Sweeping Minimum Wage Violations in Karnataka, India

letterhead
To:WRC Affiliate Universities and Colleges
From:Scott Nova and Ben Hensler
Date:October 14, 2021
Re:Sweeping Minimum Wage Violations in Karnataka, India

The WRC has identified a case of systemic wage theft in India, involving at least one significant university licensee—Columbia Sportswear—and many other leading apparel brands. We are engaging with brands to seek corrective action, and we want affiliate universities to be aware.

Here Are the Essentials

  • For many months, more than 1,000 garment factories in Bangalore, and across the state of Karnataka, have violated minimum wage laws by refusing to pay workers a mandatory cost-of-living increase known as the “variable dearness allowance” (“VDA”).
  • Hundreds of thousands of workers are affected, and the arrears total more than $48 million to date—one of the most sweeping minimum wage violations we have ever seen.
  • Since the purpose of the VDA is to address increases in the cost-of-living, this wage theft results—in real terms—in a reduction in garment workers’ already low pay.
  • Implicated brands include Columbia Sportswear (for collegiate apparel), adidas (for non-collegiate) H&M, Levi’s, Target, VF, and Walmart, among others. 
  • Columbia Sportswear took no steps to address the prolonged violations at its collegiate factories prior to being contacted by the WRC. After being contacted on September 2, Columbia declined to act. However, yesterday, Columbia Sportswear advised the WRC that it has now changed its position and will direct its suppliers to pay workers what they are owed.  We will discuss specifics with Columbia Sportswear, including the need for a near-term deadline for its suppliers.
  • We expect commitments soon from two other major brands; however, most brands have so far refused to take action. We are hopeful that the expected new commitments, and Columbia Sportswear’s, will create incentive for more brands to act.

The WRC will work with Columbia Sportswear on the implementation of its new commitment, and we will continue to press all brands sourcing from Karnataka to act. We will keep you posted concerning Columbia Sportswear’s follow-through and our broader effort to achieve full implementation of the lawful wage increase and back pay for all 400,000 affected workers.

Below, is additional background information on the situation, which you may find of interest. 

Please let us know if you have any questions.


Additional Information

Karnataka’s High Court ruled that employers must pay the increase without delay

Factory owners have tried to justify failing to pay the mandatory wage increase, which went into effect in April of 2020, by citing a June 2020 notice issued by the Karnataka’s Labour Department (at factory owners’ behest) purportedly postponing the increase from taking effect.

However, in September 2020, the state’s High Court declared the postponement per se illegal and ruled that factories were obligated to immediately pay all arrears and pay the proper wage going forward. Thus, since September 2020, the garment factories’ obligations have been perfectly clear.
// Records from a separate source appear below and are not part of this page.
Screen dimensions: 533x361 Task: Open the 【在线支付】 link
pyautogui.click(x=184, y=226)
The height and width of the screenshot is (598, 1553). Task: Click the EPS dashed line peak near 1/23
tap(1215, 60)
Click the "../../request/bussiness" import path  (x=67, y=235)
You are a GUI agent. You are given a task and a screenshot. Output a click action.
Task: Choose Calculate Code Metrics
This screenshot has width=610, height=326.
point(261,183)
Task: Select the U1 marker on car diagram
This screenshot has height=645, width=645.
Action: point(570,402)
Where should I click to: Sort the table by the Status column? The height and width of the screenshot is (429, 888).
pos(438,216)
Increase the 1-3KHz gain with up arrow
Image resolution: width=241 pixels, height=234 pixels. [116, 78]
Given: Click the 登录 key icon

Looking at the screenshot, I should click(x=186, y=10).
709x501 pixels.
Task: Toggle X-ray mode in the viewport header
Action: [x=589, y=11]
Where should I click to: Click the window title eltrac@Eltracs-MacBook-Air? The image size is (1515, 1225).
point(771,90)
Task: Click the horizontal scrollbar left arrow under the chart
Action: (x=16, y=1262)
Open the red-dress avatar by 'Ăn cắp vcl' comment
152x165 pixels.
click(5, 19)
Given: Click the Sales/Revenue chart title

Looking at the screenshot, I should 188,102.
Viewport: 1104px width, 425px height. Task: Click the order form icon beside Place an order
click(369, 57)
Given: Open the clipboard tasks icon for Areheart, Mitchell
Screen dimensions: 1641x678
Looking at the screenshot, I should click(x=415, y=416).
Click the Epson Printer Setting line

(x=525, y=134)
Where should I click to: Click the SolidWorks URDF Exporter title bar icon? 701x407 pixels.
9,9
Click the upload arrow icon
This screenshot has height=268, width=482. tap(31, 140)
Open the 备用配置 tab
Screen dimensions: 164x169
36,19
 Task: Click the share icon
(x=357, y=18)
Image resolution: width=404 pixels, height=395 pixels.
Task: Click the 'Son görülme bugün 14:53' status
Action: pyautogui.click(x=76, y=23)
In July of this year, the Court reaffirmed employers’ obligation to pay without delay. Yet more than a thousand factories continue to deprive workers of these legally mandated wage payments. And brands have allowed it.

It is not the first time Karnataka suppliers have defied wage laws

  • In 2018, Columbia Sportswear’s collegiate supplier Shahi Exports (a top Indian garment manufacturer) pressured state authorities to withdraw a previously announced minimum wage increase, leading to worker protests that Shahi’s management answered with brutal violence until the WRC intervened.
  • In 2009 and 2010, Shahi and numerous other Karnataka factory owners refused to comply with a minimum wage increase, lobbying authorities to implausibly declare that another previously announced increase was a “clerical error”. Then, as now, brands initially failed to act, until the WRC intervened. That intervention, and the efforts of unions and labor rights organizations in India, resulted in $6 million in back pay and $7 million in wage increases for 110,000 workers.

Brands’ actions in Karnataka contradict their living wage policies

Over the past decade many of the apparel brands implicated in the minimum wage violations in Karnataka have publicly pledged that the workers who make their products will (at some unspecified future date) receive a living wage. As you know, actual progress toward this goal has been scant. It is thus rather stunning that brands claiming to adhere to a living wage standard are failing even to ensure payment of the minimum wage in this key locale in their supply chains—and, as a result, are allowing suppliers to move workers further away from a living wage.